Coming from a reformed Presbyterian view, I asked, “If You are sovereign over all her choices, why did You bring her to this?” And then, “How can I love You if this is who You are?” And I started to look for another way. I am probably what you all call a hopeful universalist. And I hope to become a full universalist. Please convince me, because I want nothing more than to know I will see my little girl again.

And then there is the TIME issue. Why do some people get 100 years to choose Jesus and others get only 21?

One thing I don’t understand about the universalist view: if Jesus’ death saves us all, why would some have to suffer after death when others don’t have to? I agree with some of you above who believe that everyone will have a purifying experience. Doesn’t coming to faith now just get us started on the process sooner? And aren’t some of the things we experience here, whether believers or unbelievers, part of that refining? Losing a child is hell. My daughter’s enslavement to heroin and all its consequences was hell for her. And I mean “hell” in the sense of suffering. And I have no doubt H’s death and at least some of my suffering now is, in part, due to my own sin as a wife, mother, and person. As a Christian, I still hurt people. And aren’t many unbelievers experiencing some pretty horrific suffering here, not least of which is the emptiness they feel as they are separated from God? Isn’t that part of the refining?

I know that many of my questions are newbie questions, but I haven’t yet found the section for newbies.

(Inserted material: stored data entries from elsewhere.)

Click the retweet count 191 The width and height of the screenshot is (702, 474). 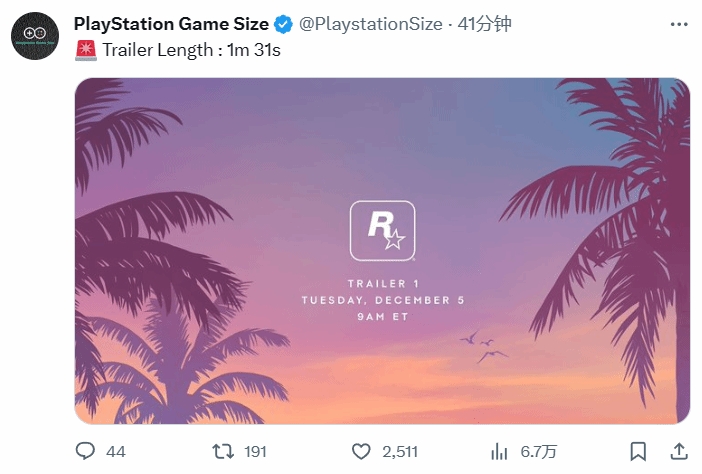click(x=255, y=452)
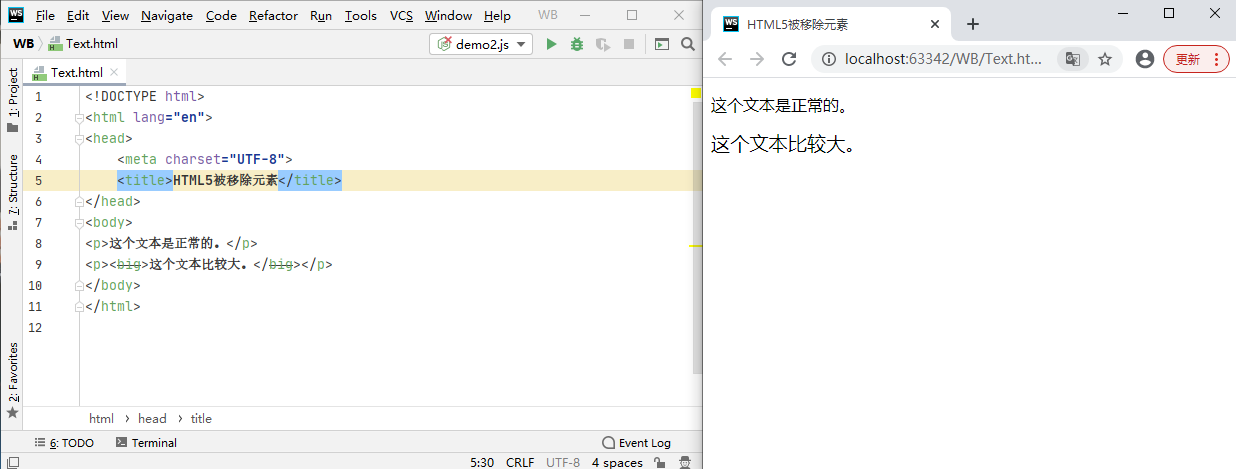The image size is (1236, 469).
Task: Open the Terminal tool window
Action: 146,442
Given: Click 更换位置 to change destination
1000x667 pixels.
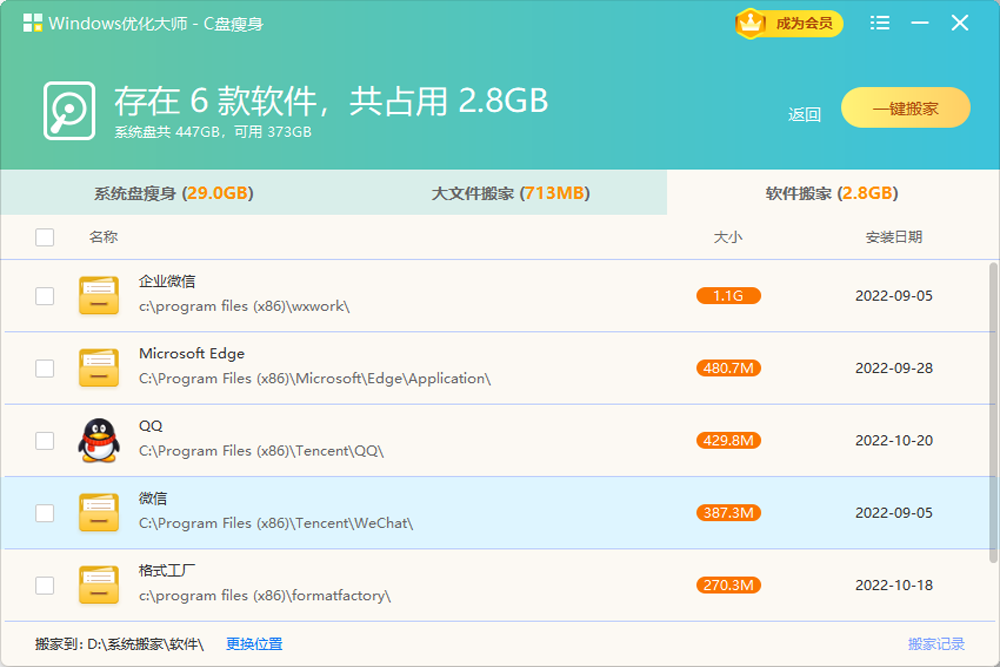Looking at the screenshot, I should click(x=254, y=644).
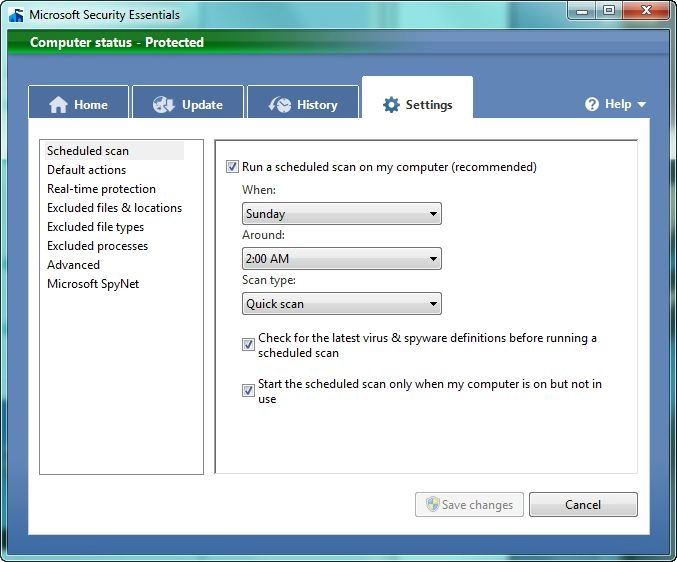Click the Security Essentials title bar icon
Viewport: 677px width, 562px height.
[16, 15]
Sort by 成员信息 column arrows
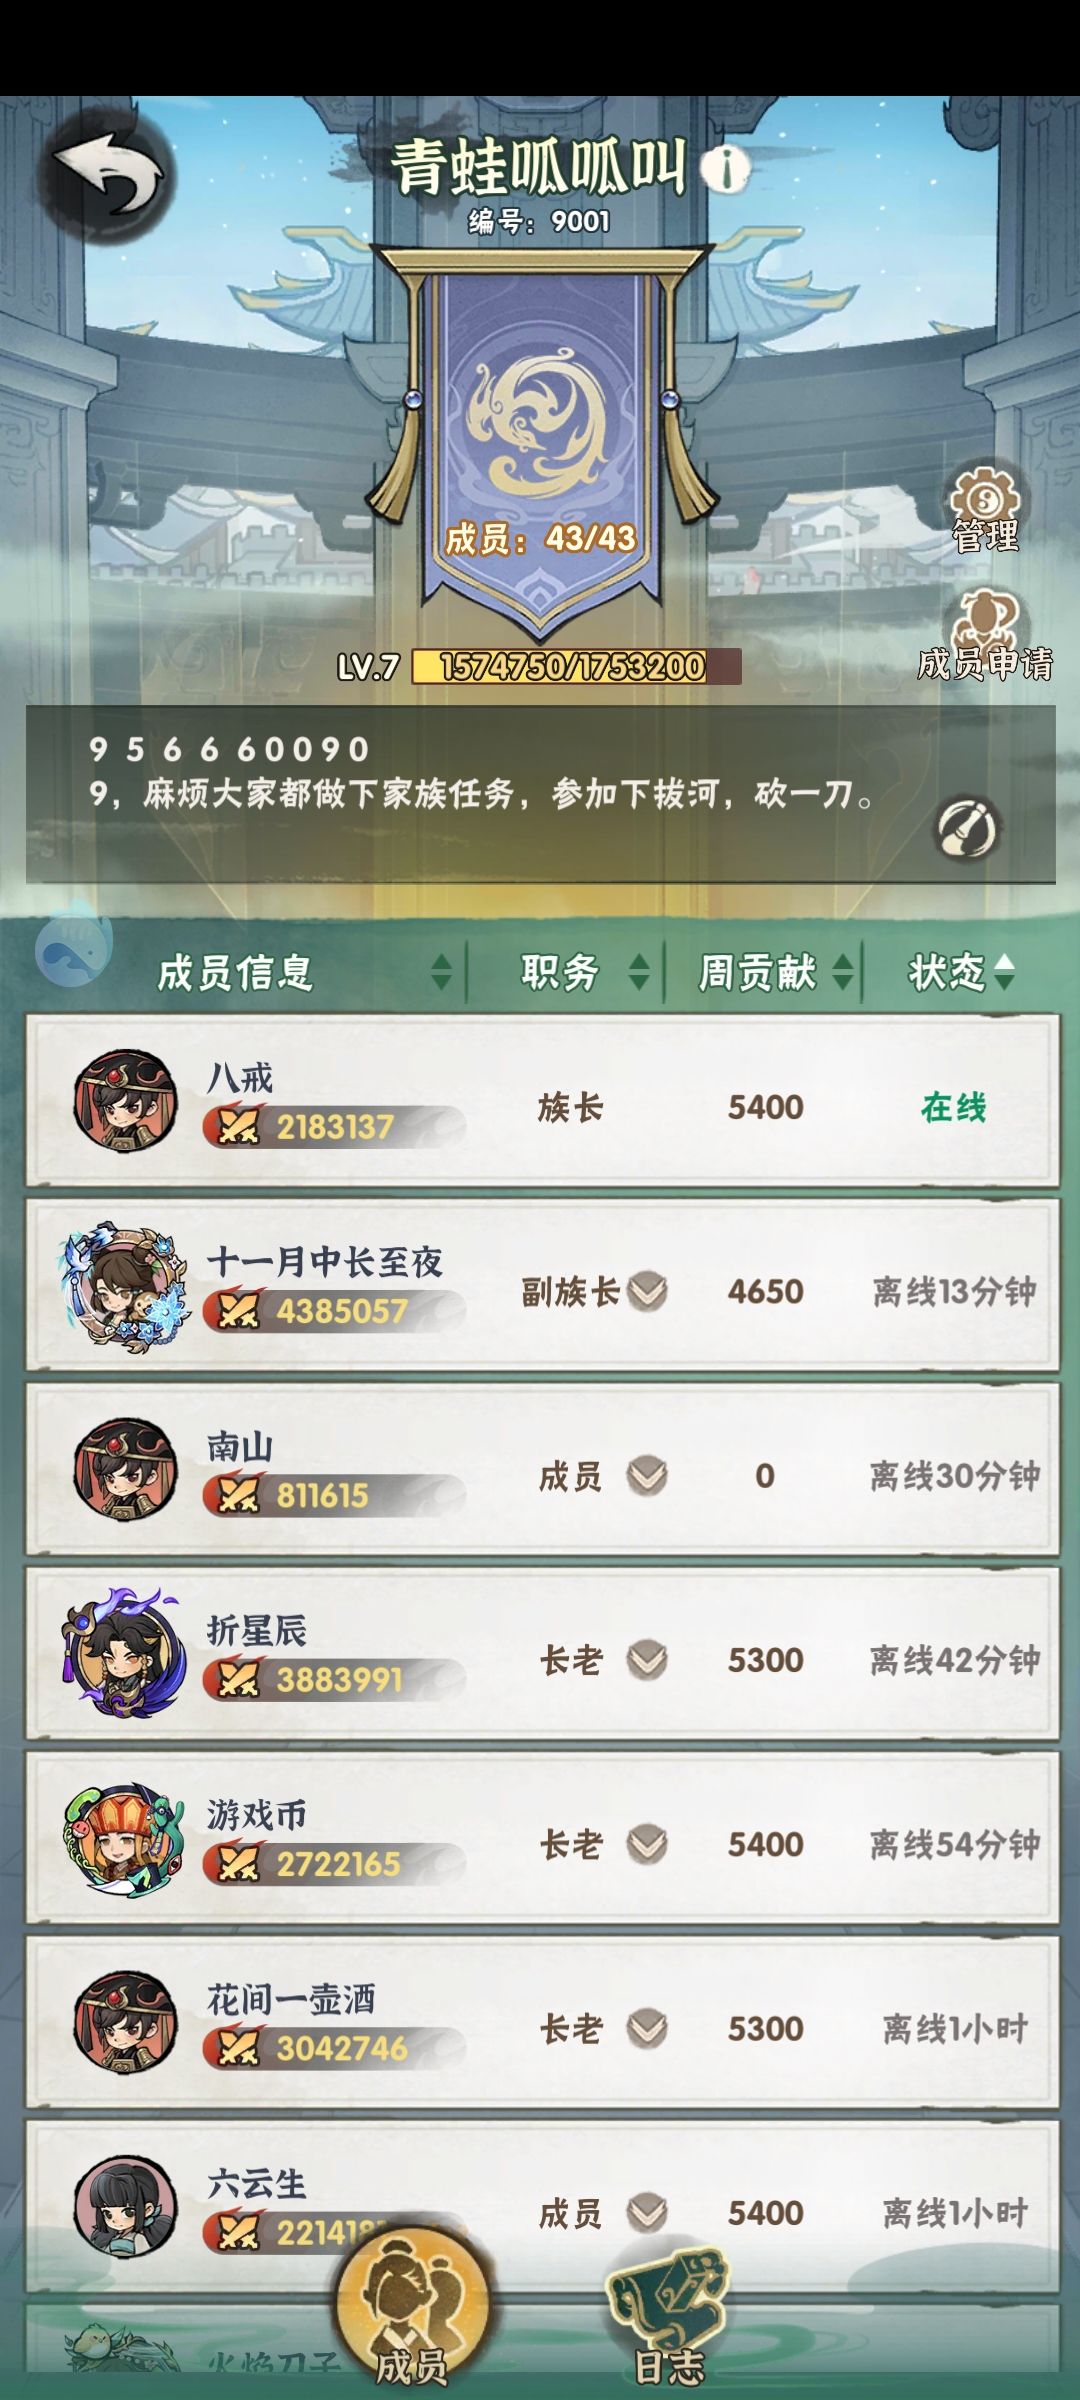Screen dimensions: 1080x2400 [441, 972]
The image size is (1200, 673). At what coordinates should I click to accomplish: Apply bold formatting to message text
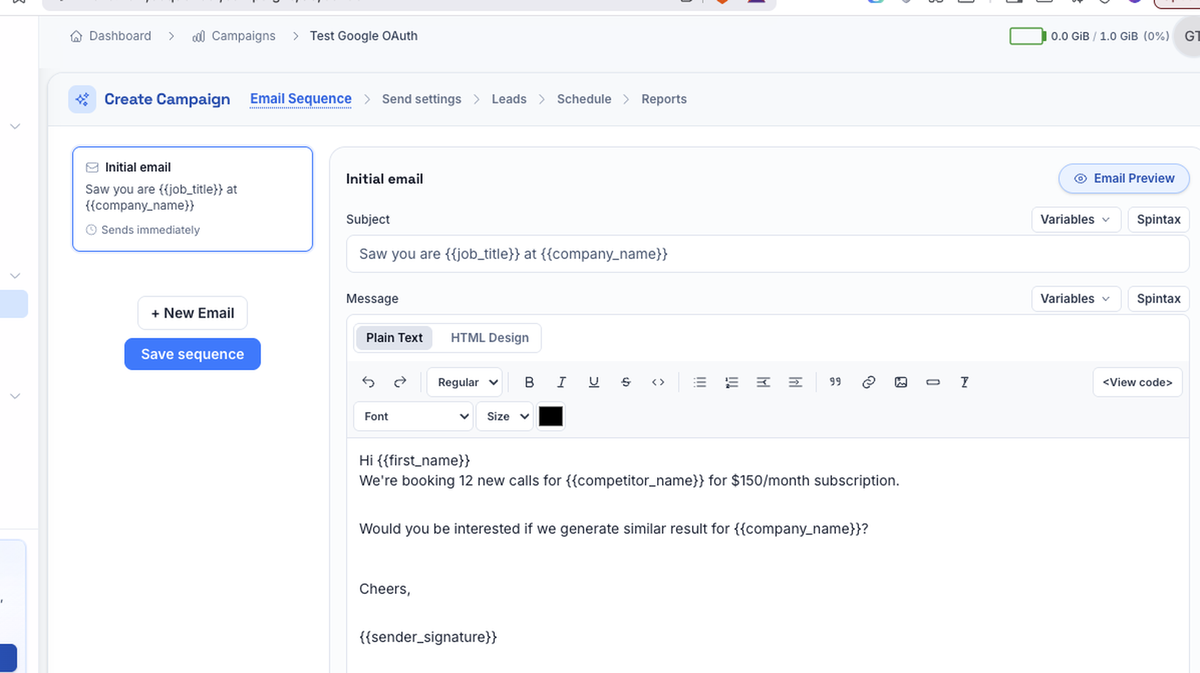pyautogui.click(x=530, y=382)
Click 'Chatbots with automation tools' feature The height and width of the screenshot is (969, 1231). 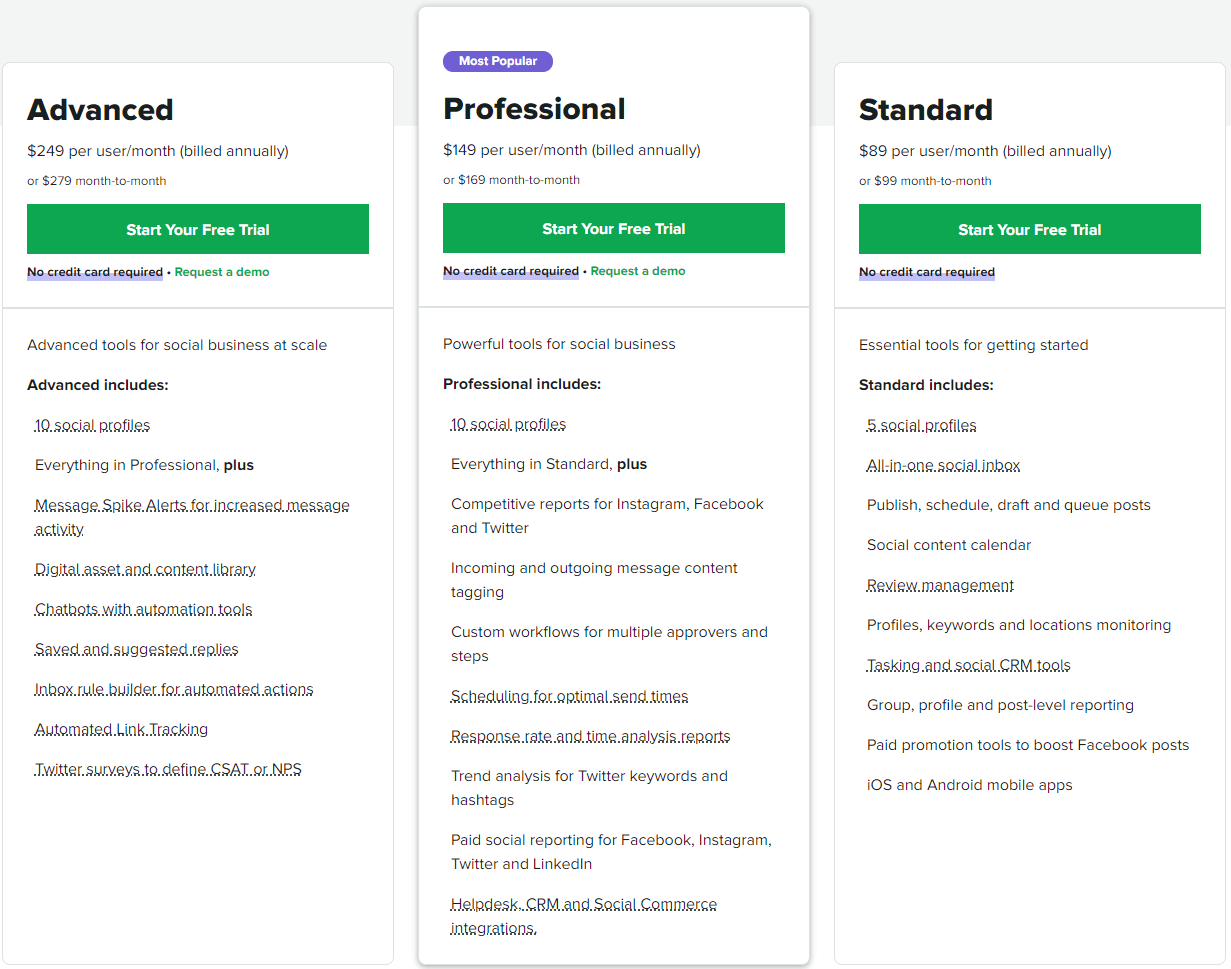144,609
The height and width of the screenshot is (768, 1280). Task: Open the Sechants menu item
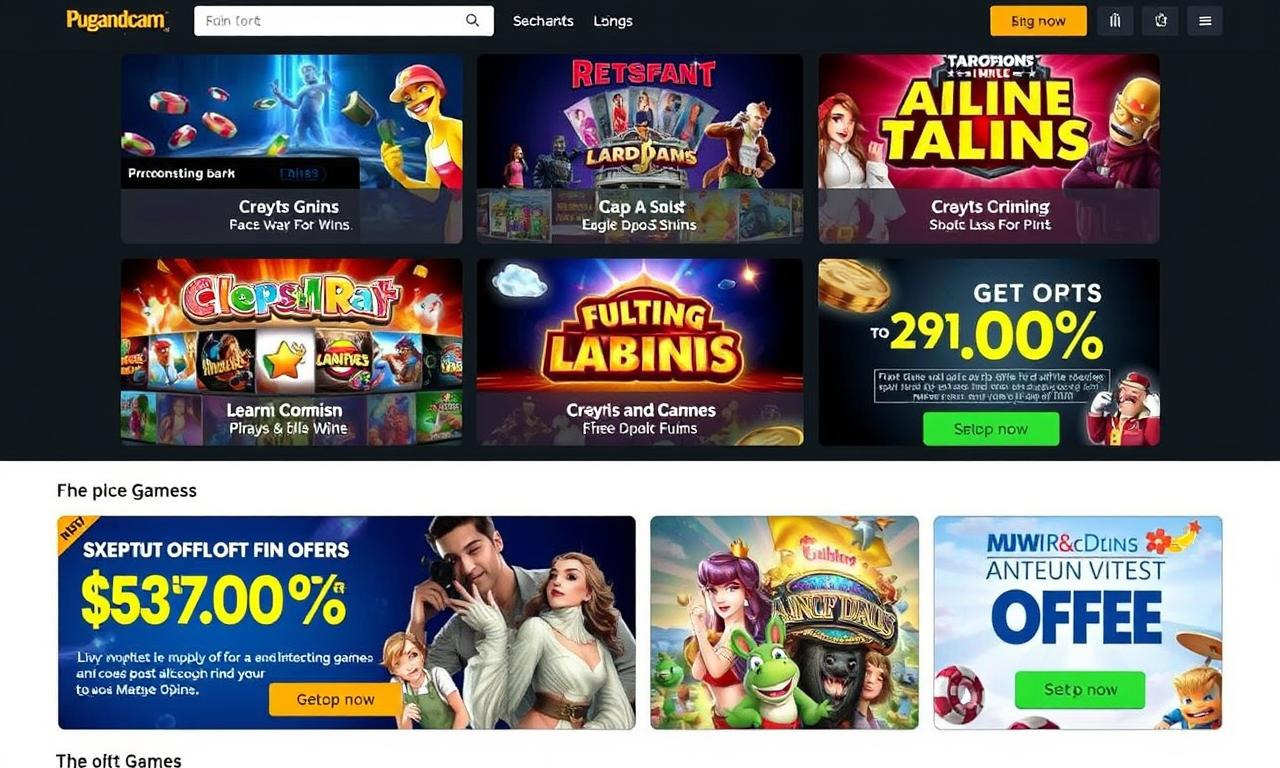coord(543,21)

Thanks for bearing with me.

The whole place is the newbie section, Kelli. I knew though, that if I answered here I’d go way off topic, so I e-mailed you. http://www.sherv.net/cm/emo/hug/hugging.gif

I don’t know if Neuroscience is making UR more attractive, but I think it can certainly help inform it. I guess where I come down on the notion of “free will” is more or less compatibilism; we are free to choose within certain predetermined restrictions. Sort of like a computer program, where the computer is allowed to make certain decisions about what to do given the pre-programmed parameters.

Kelli, thanks for sharing your story with us here. While I am still unclear in my own mind as to what happens to us immediately when we die, I am confident that your daughter has ended up or will end up in the presence of our Father (depending on whether we sleep unconsciously for a time after our physical death or not). My personal belief is that if there is any post-mortem suffering; it is corrective in nature, administered by The loving Father, and is fitting as a direct result of choices that we have made.
When our own children make mistakes, we lovingly correct them; The correction may seem harsh to them at times and for a time, but it is ultimately for their restoration; we never reject them. This is how I see God acting.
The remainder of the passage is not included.